* Saved entries:
>>>>

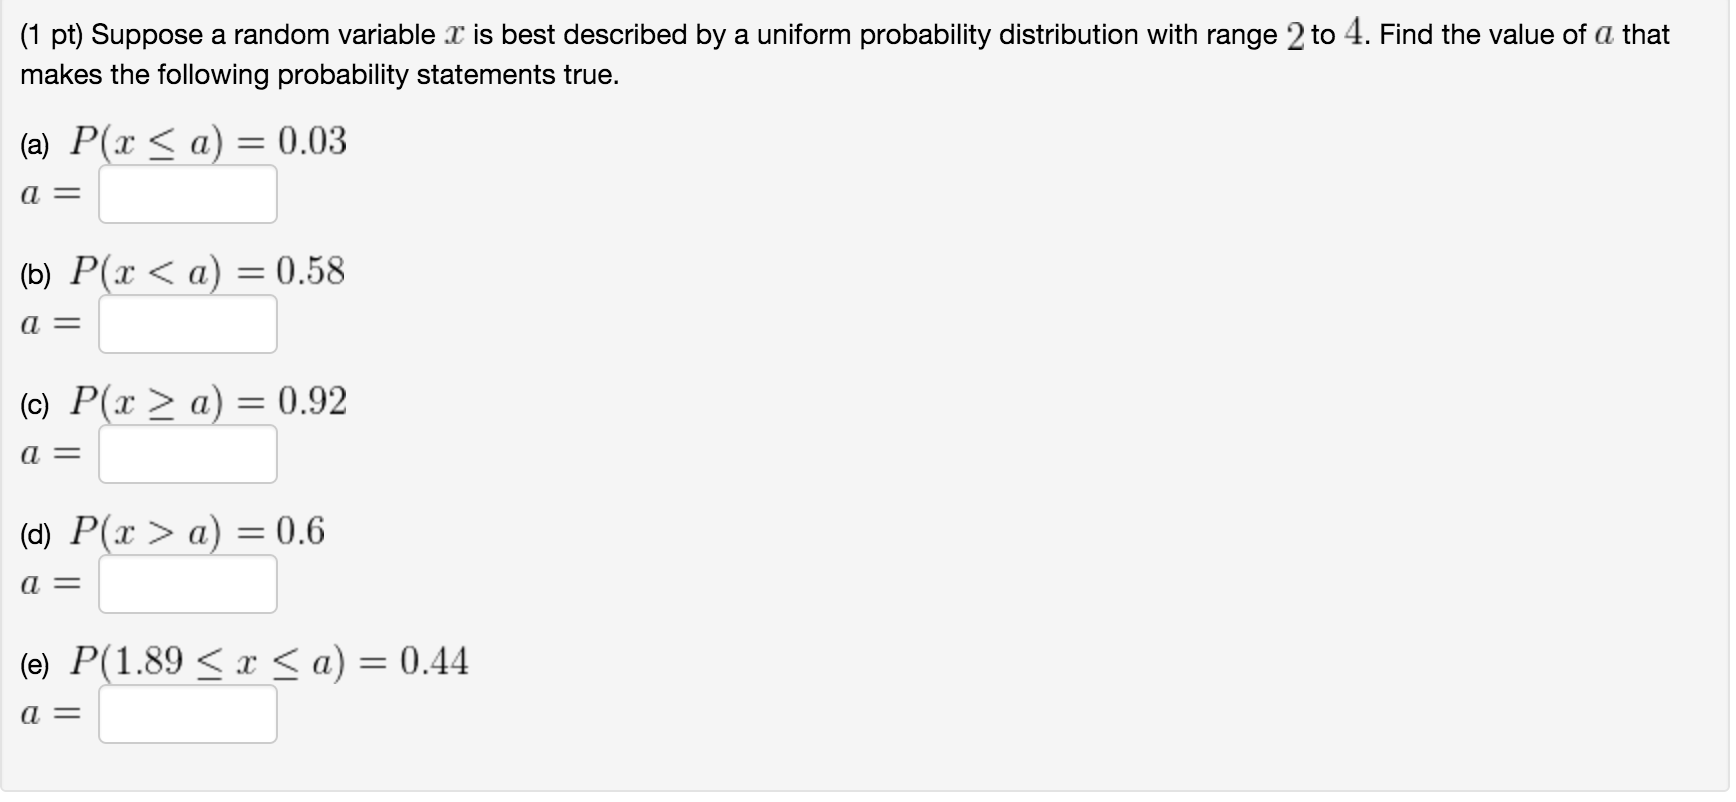Click the "(1 pt)" point value text
Screen dimensions: 1736x802
tap(52, 35)

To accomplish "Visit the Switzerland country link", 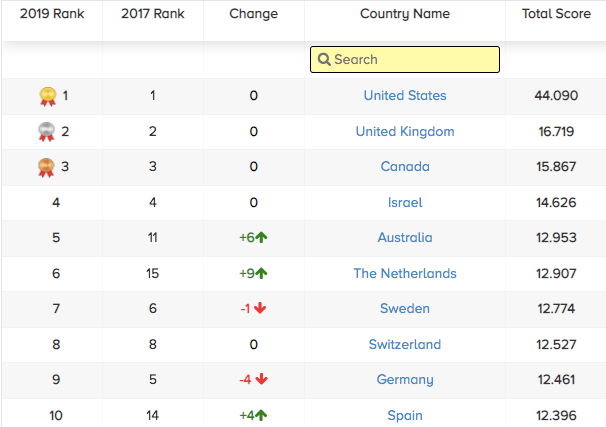I will [405, 345].
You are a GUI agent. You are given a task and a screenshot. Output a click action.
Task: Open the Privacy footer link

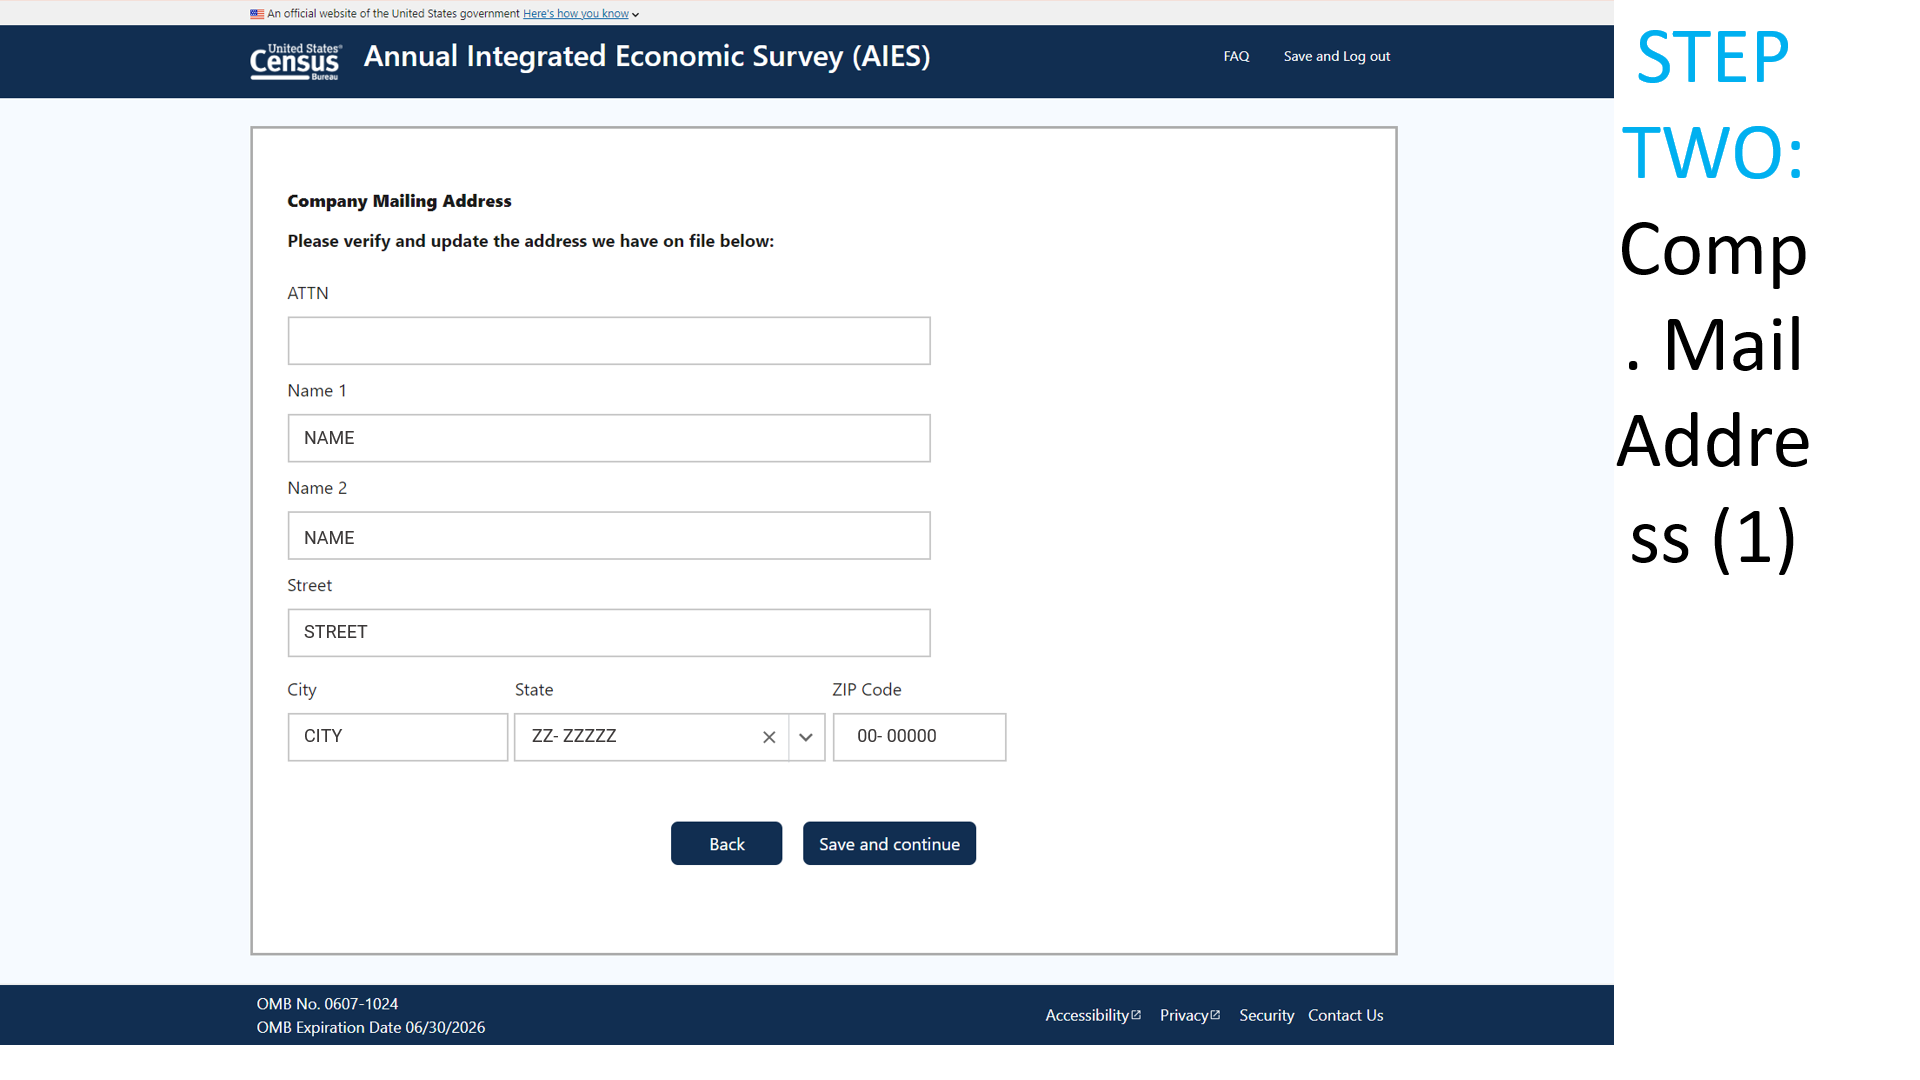pyautogui.click(x=1189, y=1015)
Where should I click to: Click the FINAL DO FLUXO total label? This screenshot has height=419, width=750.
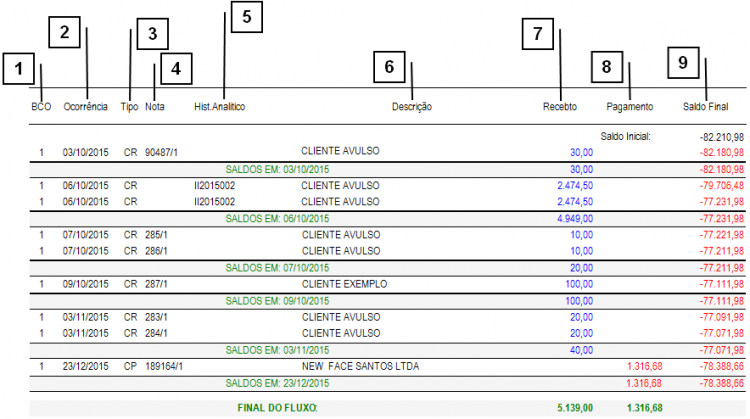coord(276,408)
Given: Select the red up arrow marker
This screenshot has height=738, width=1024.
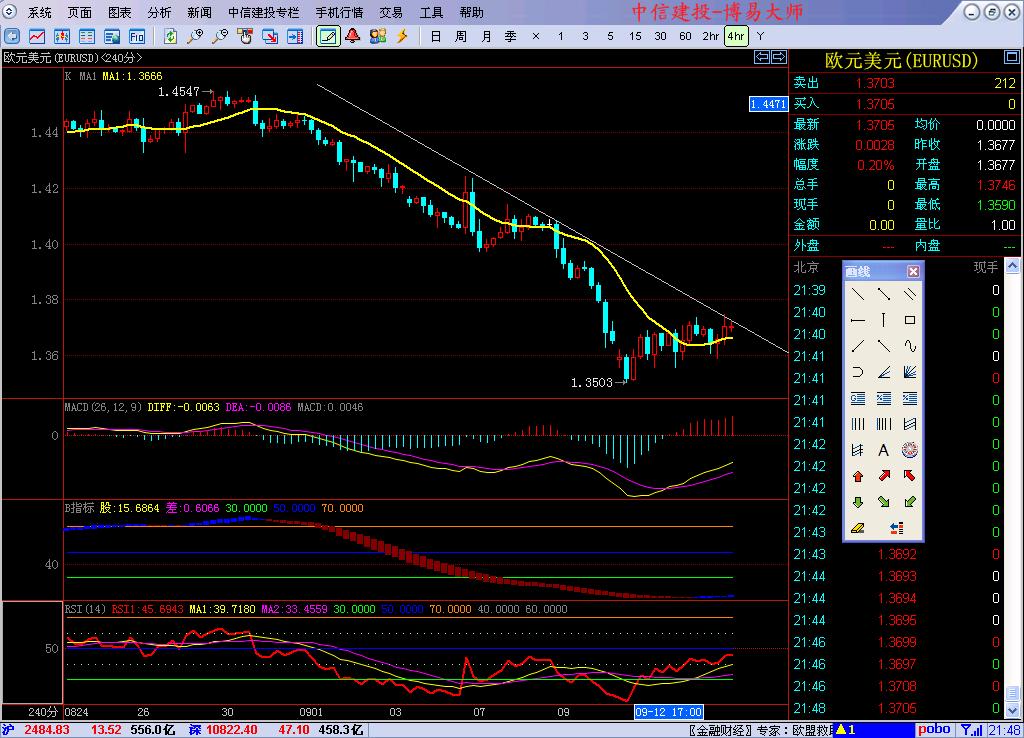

<<<<

* Requirements: Reproduce verbatim the entries above, from the line containing "You are a GUI" through the end of the entries. Leave out the pictures.

* Written solution:
You are a GUI agent. You are given a task and a screenshot. Output a click action.
Task: Open the Privacy footer link

pyautogui.click(x=1189, y=1015)
Where should I click to: Click the FINAL DO FLUXO total label? This screenshot has height=419, width=750.
coord(276,408)
Given: Select the red up arrow marker
This screenshot has height=738, width=1024.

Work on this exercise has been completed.